_Page text_
□ □ □ □ □ □ □
At the time, the condition was acceptable for the current mode but was unacceptable
when the offsite AC electric power distribution and SI system is required to be operable.
An investigation was performed and it was discovered on March 28, 2016, that the SAT
control cabinet terminal blocks Wl05 and Wl06 had their links open thereby preventing
proper operation of the LTC. A review of tests and WO did not identify any previous
failed tests or any WO with instructions to open the links. The last successful test of LTC
operation was performed on February 26, 2014. The inspectors reviewed the LER, the
associated apparent cause evaluation analysis, and interviewed Entergy staff.
Introduction. The inspectors identified a self-revealing, Green NCV for failing to comply
with TS LCO 3.8.1, Electrical Power Systems, AC Sources - Operating, from
February 26, 2014, to March 29, 2016. During this time, the auto transfer function for
the 6.9kV offsite electrical buses was not operable because the SI anticipatory signal to
the SAT LTC was disconnected. As a result, one of two qualified offsite AC circuits was
not operable.
Description. On March 9, 2016, Entergy discovered that the SAT LTC failed to increase
voltage as designed in response to an SI signal during the performance of surveillance
test 2-PT-R013, SI System, in Mode 5. Unit 2 conducted the loss of normal power
surveillance test by manually actuating the SI signal from the control room. Test results
revealed that the SAT LTC would not adjust to raise bus voltage in anticipation of the
fast transfer of vital buses from the unit auxiliary transformer (UAT) to the SAT. Upon
initiation of an SI signal, the SAT LTC was designed to raise bus voltage within 30
seconds in anticipation of the fast transfer of the vital buses 1 through 4 to buses 5 and 6
when loads are transferred from the UAT to the SAT and safeguards loads are
34
sequenced in. This anticipatory auto transfer feature is required to be operable by TS
LCO 3.8.1 whenever the 138kV offsite line is supplying buses 5 and 6 through the SAT
and buses 1, 2, 3, and 4 are supplied from the UAT in modes 1 through 4. With the
as-found LTC condition, an event resulting in an SI and fast bus transfer could cause the
secondary voltage to drop below the degraded voltage setpoint for more than
10 seconds, resulting in a separation of the safety buses from offsite power.
On March 28, 2016, while in mode 6, Entergy identified that the state links (W105 and
W106) that connected the SI anticipatory signal to the SAT LTC were disconnected. A
document review over a two-year period did not identify any WOs or other activities
which directed these links to be opened. Entergy concluded that the most likely cause
was human error during the last outage, 2RFO21, when workers apparently left the links
in the open position following maintenance activities. The last successful test of the SAT
LTC was conducted on February 26, 2014. Entergy closed the links and reinstituted to
the SAT LTC SI anticipatory signal protective feature prior to entering mode 4. Entergy
also implemented corrective actions to maintenance procedures to require and
troubleshooting WOs to require concurrent verification that equipment was restored to
the proper configuration.
□ □ □ □ □ □ □
_Listing_
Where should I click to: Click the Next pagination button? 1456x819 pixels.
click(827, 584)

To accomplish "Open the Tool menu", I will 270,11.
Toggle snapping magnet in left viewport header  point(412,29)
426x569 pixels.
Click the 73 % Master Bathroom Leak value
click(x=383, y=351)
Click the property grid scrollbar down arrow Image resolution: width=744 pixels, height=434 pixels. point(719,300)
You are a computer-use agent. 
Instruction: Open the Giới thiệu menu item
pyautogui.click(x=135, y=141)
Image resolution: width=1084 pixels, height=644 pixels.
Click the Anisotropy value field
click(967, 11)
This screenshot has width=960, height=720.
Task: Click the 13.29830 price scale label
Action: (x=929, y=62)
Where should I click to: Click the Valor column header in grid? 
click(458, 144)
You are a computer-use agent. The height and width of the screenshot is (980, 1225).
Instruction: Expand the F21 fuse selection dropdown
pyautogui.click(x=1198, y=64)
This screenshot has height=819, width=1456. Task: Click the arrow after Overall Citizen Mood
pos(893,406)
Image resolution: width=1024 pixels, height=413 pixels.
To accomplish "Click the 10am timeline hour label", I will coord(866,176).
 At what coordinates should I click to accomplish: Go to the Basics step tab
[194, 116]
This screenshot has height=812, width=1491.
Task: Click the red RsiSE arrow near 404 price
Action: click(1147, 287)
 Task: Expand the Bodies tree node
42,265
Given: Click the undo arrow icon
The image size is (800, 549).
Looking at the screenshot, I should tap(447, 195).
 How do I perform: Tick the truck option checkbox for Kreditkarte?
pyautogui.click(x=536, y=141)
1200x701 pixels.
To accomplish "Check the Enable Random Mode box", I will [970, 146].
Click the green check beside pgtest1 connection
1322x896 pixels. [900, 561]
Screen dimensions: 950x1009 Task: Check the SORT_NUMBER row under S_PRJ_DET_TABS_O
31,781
□ □ □ □ □ □ □
_Given instruction 1_
In the inspection report text, within how many seconds of an SI signal was the SAT LTC designed to raise bus voltage?
_Given instruction 2_
Pick up the inspection report text right after its final sentence and write the next part.
The lines are a separate body of material from the inspection report text.

_Reply 1_
Within 30 seconds.

_Reply 2_
The failure to reinstitute the anticipatory SI signal to the SAT LTC increased the
likelihood that a LOOP to the vital buses during a fast dead bus transfer would occur if a
reactor trip and SI had actuated. If the reduction in vital bus voltage caused the
degraded voltage relay(s) to actuate during a fast transfer and during the period when
safeguards loads were sequenced onto the safety buses, the associated EDGs (which
would have already started on the SI signal) would have automatically stripped and
resequenced the safety loads onto the vital bus, which would then be powered directly
from the EDGs. In addition, the SAT LTC would have responded in automatic control to
the voltage transient and may have responded adequately to prevent a reduction in
voltage during the loss of normal power test on March 9, 2016.
A note in TS 3.8.1 states The automatic transfer function for the 6.9kV buses shall be
operable whenever the 138kV is supplying 6.9kV bus 5 and 6 and the UAT is supplying
6.9kV bus 1, 2, 3, and 4. UFSAR section 7.5.2.1.12.1 further states, The LTC is used
to maintain the nominal voltage level on the SATs 6.9kV buses by automatically raising
or lowering the SAT secondary winding taps in response to voltage variations on the
6.9kV buses. During an SI event, the SI anticipatory signal will raise the LTC tap
position, increasing the voltage towards a pre-selected voltage, in anticipation of the
increased loads from the fast transfer of the loads held by the four 6.9kV in-house buses
to the SAT, thus reducing the severity of a degraded voltage condition on the 480V and
6.9kV buses. As a result, Entergy concluded that TS 3.8.1(a) was not met because the
state links were not installed.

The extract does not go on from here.